How to cite this URL:
Mittal P, Gupta R, Garg P, Mittal A, Kaur H, Gupta S. CT and MRI findings in a case of infantile form of GM2 gangliosidosis: Tay-Sachs disease. Neurol India [serial online] 2016 [cited 2019 Nov 20];64:1372-3. Available from: http://www.neurologyindia.com/text.asp?2016/64/6/1372/193818


A 9-month-old male child, born of non-consanguineous parents, who was well for the first 6 months, presented with progressive deterioration of milestones. The birth history was normal. The parents reported a low grade fever and an episode of generalized tonic seizure 20 days prior to admission. On examination, the child was hypotonic with inability to hold his neck, and exaggerated startle response to sounds. Ophthalmological examination showed a cherry red spot in bilateral macular regions [Figure 1]. No organomegaly was seen on abdominal sonographic examination.

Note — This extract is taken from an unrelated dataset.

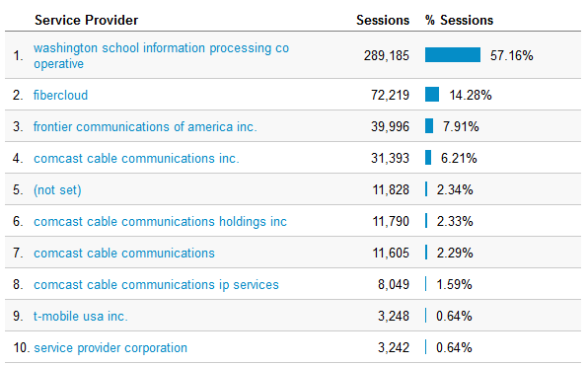Open comcast cable communications inc. link
The image size is (588, 365).
coord(136,158)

The computed tomography (CT) scan revealed symmetrical hyperdensity in bilateral thalami and subtle hypodensity in bilateral basal ganglia [Figure 2]. Magnetic resonance imaging (MRI) showed symmetrical abnormal hyperintense signal on T2-weighted images in bilateral basal ganglia and cerebral white matter with normal signal in the corpus callosum. Symmetrical abnormal signal, appearing hypointense on T2-weighted and hyperintense on T1-weighted images, was also seen in bilateral thalami [Figure 3]. Based on the clinical and imaging findings, the possibility of GM2 gangliosidosis was considered. Serological examination revealed markedly reduced leukocyte hexosaminidase A activity, confirming the diagnosis of  Tay-Sachs disease More Details.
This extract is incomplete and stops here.